Beginning in the 1990s, some drugmakers, insurers and pain specialists called for wider use of the drugs for more common ailments like backaches and arthritis. The push was tied into the marketing of drugs like OxyContin, which were billed as less addictive than other opioids.
When U.S. overdose deaths began skyrocketing, prescription painkillers were identified as a big reason. Governments tried to restrict the prescriptions, but the overdose epidemic worsened as people hooked on pills switched to heroin and then to fentanyl. Those kinds of illegal injected drugs are now associated with the majority of U.S. overdose deaths.
The CDC’s 2016 prescribing guidelines said opioids should not be the first treatment for chronic pain. Doctors were urged to first try other medications or nondrug options, limit opioid prescriptions for short-term pain to three days, and to prescribe the lowest effective dose possible.

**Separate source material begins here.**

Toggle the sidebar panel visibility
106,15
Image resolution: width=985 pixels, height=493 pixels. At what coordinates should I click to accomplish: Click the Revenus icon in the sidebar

The guidelines are voluntary, but they were widely adopted and added momentum to a dramatic decline in opioid painkiller prescriptions.
They also came under attack from pain patients and drug manufacturers, who argued some people in severe pain were being denied needed relief.
In 2019, CDC officials signaled that they were concerned about those reports. They examined newer research, resulting in the new proposal, Jones said. Drugmakers had no input into the writing of the draft revision, he said.